You don’t need to fuss with it.
It’s not like an ethernet network which
needs constant operation administration.
It was actually designed well at the start.
It’s a bit like the old FDDI and the token rings.
They’ve got self healing and a whole bunch of features in IB that way, way better than stupid ethernet and dumb IP by comparison.
But guess where the market is?
It’s not making InfiniBand chipsets and it’s not making InfiniBand nics anymore.
Everybody then volume is where the prices is.
And so what DriveNets is is tacked into this.
And their approach is to basically use cells.
So instead of transmitting ethernet frames across the backbone, you receive the ethernet frames from the server, cut them up into cells. And now any jitter as you move across the network because of overloaded, because of incast, or because of multicast, is now obviated because the cells have a fixed length. And so as you come in, you sit in the buffers of the switch fabric and you have a known time.
And so you can never oversubscribe to fabric.
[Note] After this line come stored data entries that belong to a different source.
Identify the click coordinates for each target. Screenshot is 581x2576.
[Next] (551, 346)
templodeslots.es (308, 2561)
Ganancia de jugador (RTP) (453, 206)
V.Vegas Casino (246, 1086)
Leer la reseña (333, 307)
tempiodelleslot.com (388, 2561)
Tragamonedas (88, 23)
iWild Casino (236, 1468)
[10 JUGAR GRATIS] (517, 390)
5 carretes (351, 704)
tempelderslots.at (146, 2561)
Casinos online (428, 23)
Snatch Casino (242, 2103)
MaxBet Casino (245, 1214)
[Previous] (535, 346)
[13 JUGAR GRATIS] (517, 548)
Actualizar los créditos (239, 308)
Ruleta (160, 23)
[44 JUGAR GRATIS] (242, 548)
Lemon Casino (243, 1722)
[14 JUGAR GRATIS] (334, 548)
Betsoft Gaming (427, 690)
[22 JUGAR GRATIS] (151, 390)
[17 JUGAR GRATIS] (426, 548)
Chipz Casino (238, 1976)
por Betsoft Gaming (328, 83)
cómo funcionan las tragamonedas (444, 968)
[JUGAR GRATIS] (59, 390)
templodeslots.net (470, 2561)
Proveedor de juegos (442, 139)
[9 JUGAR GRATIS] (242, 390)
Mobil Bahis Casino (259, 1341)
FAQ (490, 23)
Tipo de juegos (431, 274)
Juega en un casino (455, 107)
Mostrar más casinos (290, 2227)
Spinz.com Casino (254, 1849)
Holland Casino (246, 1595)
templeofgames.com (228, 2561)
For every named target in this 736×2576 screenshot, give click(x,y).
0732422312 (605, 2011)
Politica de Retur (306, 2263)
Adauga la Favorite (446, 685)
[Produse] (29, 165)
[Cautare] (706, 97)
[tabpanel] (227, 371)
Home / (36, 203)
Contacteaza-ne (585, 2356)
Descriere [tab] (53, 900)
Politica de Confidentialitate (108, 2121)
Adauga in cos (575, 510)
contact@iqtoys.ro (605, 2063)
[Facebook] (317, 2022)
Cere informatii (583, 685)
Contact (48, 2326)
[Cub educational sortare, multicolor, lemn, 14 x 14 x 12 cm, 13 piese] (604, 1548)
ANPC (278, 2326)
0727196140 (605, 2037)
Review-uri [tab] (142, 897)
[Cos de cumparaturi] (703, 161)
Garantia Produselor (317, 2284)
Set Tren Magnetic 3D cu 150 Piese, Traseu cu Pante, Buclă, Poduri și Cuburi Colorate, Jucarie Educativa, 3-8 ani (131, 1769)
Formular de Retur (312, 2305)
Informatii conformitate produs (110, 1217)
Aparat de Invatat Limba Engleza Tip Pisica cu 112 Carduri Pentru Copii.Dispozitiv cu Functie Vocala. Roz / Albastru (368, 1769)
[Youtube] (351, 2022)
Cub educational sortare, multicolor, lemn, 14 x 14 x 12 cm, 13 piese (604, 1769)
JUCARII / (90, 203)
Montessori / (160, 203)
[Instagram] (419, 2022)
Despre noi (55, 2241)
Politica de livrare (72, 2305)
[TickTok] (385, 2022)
You can move to something that’s approximating a synchronous type of an architecture.
And this is really important because in AI training and model generating, you’re using massively parallel processing to hand tasks into GPUs.
And then we’ve reached the limits of what’s inside the server.
So, for example, if you look at an Nvidia A100 chassis, they fit eight massive GPUs inside the server.
The whole of the inside of the server is GPUs plugged into a motherboard.
And not for display, just for processing.
Right?
A special type of GPU sort of optimized for training models and stuff like that.
If you can put a small scale AI, you need a dozen servers in a row.
I think they sell them in clusters of five.
You buy a rack set of five racks and so you can build InfiniBand out to that sort of model.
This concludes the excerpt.